Exercise description: Quote all of the data below word for word, leaving out the pictures.

[Pointing records for screenshots and pages]
┌────────
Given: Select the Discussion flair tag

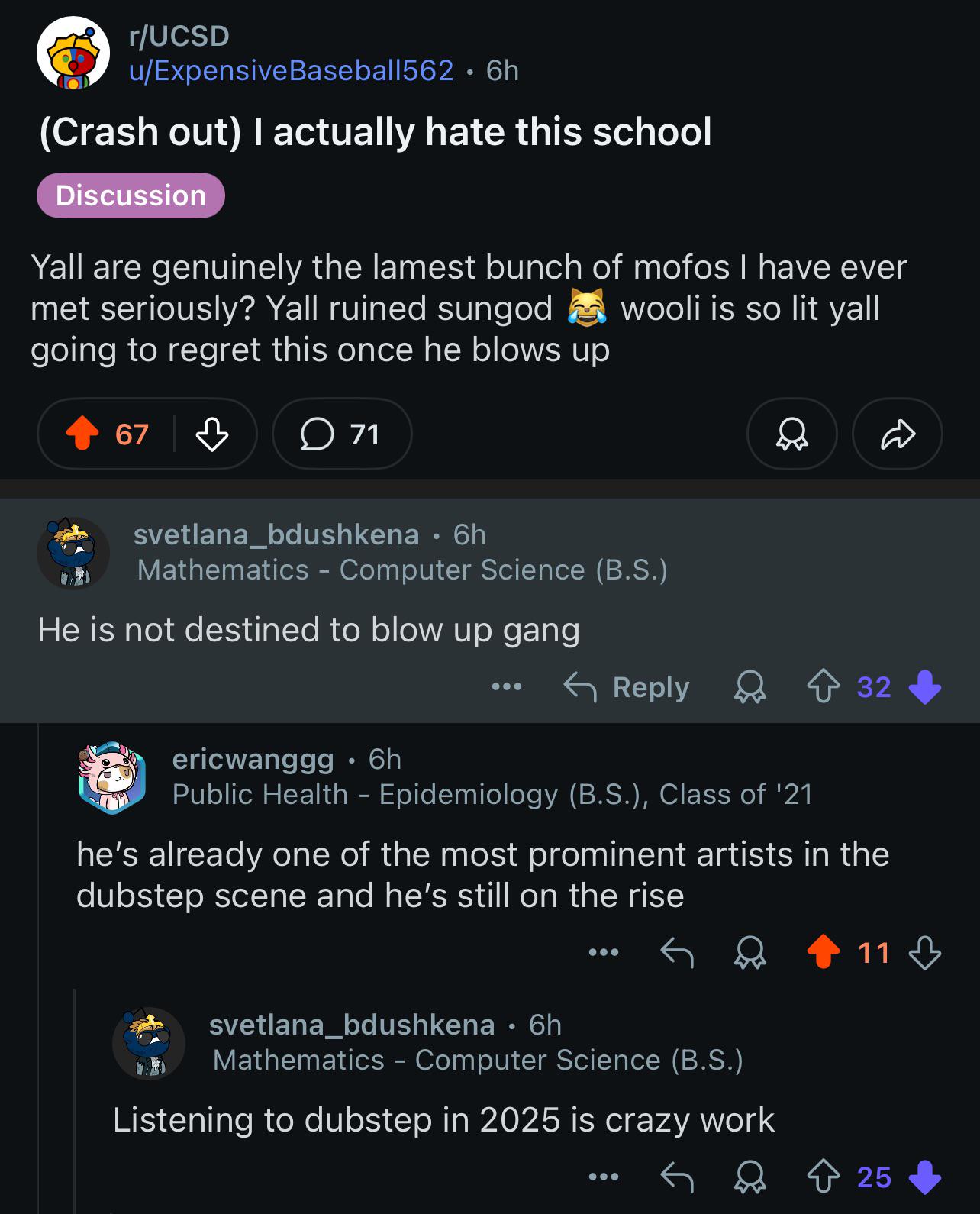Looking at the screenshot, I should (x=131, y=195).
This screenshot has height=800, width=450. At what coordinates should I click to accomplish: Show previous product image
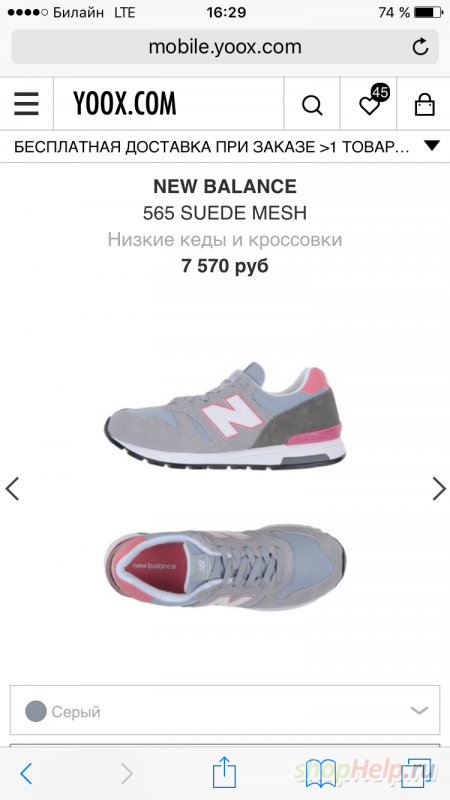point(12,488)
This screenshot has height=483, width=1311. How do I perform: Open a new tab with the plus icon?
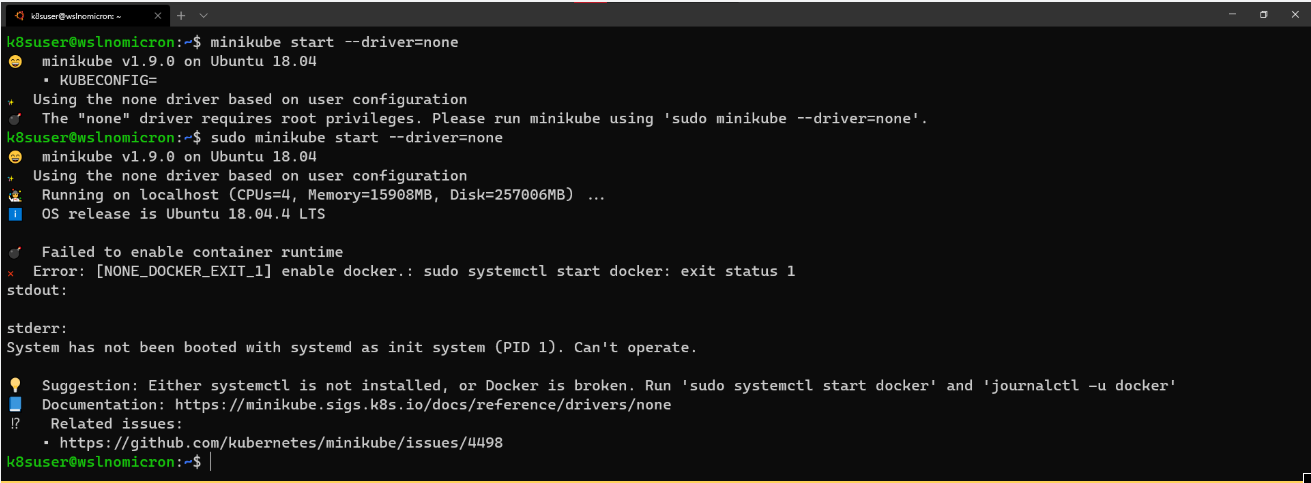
└────────
Task output:
Given: Select the Discussion flair tag

Looking at the screenshot, I should (x=131, y=195).
This screenshot has height=800, width=450. At what coordinates should I click to accomplish: Show previous product image
point(12,488)
This screenshot has height=483, width=1311. How do I perform: Open a new tab with the plus icon?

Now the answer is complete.